To determine the effect of OTTC on survival in CP.
In this cohort study from a tertiary center, CP who received OTTC formed the intervention group. They were compared with a control group discharged during the same period. Mortality and RR were compared between the groups.
After OTTC introduction, 194 CP were discharged. After applying exclusion criteria, 169 CP (51% male, mean age 58 years ± 12 years) were included. OTTC group comprised 76 patients and was compared with 93 controls. Baseline disease and index admission related characteristics were not significantly different between the groups. The intervention group showed significantly higher 6 mo survival compared to controls (84.2% vs 68.8%; P = 0.03), while RR at 1, 3, and 6 mo were comparable. On multivariable analysis, the intervention group showed lower odds for mortality compared to the controls (hazard ratio: 0.4; 95% confidence interval: 0.2-0.82; P = 0.012), while higher model for end-stage liver disease scores were associated with higher mortality (hazard ratio: 1.05; 95% confidence interval: 1.01-1.1; P = 0.024).

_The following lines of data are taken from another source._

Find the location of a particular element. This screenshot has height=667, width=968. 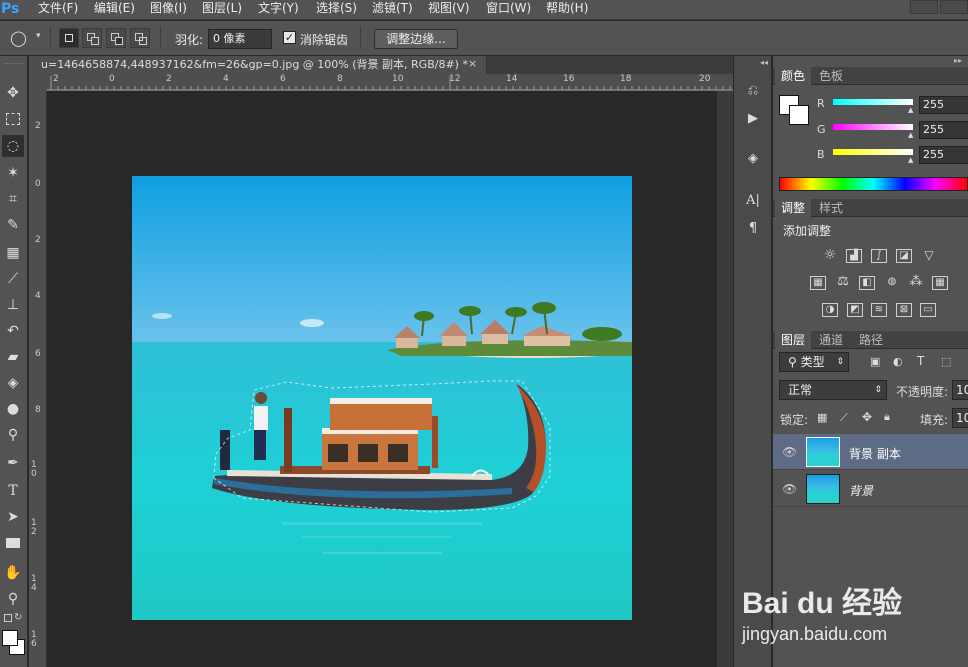

3d-panel-icon: ◈ is located at coordinates (753, 159).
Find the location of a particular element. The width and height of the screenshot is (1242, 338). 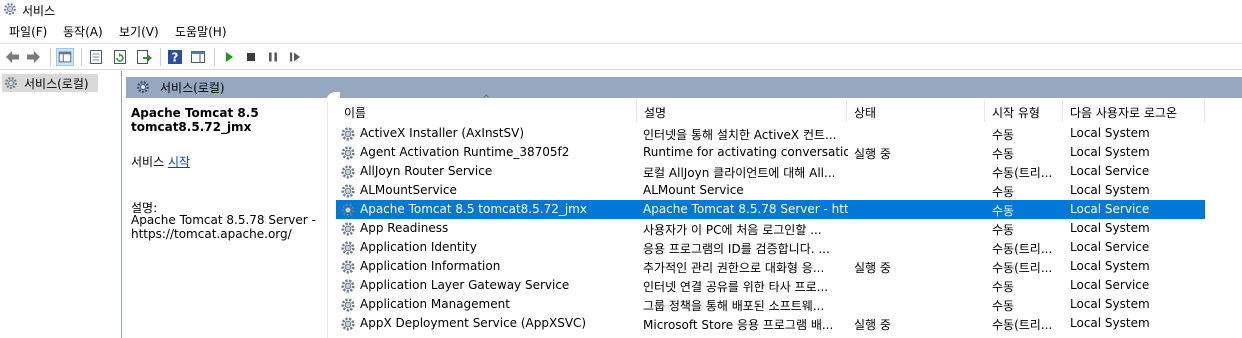

title-bar: 서비스 is located at coordinates (621, 10).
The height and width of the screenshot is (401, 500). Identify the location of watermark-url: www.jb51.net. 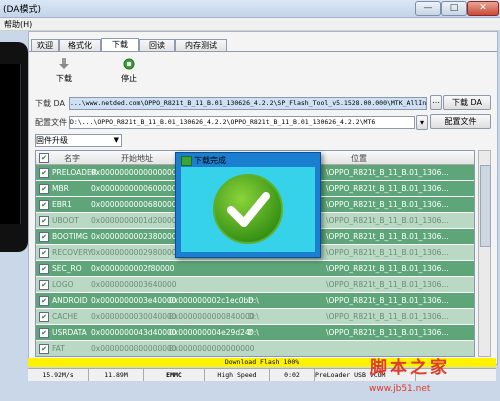
(400, 389).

CP provided OTTC had higher 6 mo survival compared to controls without a difference in RR. Use of RR to gauge quality of care provided during hospitalization or subsequent transitional care programs should be revisited.
Core tip: We share results of a novel intervention that provides transitional care via telephone to cirrhotic patients after hospital discharge. Over a 6 mo follow-up, the intervention group experienced 60% lower odds for mortality compared to controls with similar readmission rates. Our manuscript not only describes an effective transitional care program to improve post-discharge outcomes in cirrhotic patients but also highlights the need to acknowledge the dissociation between readmissions and survival in this population.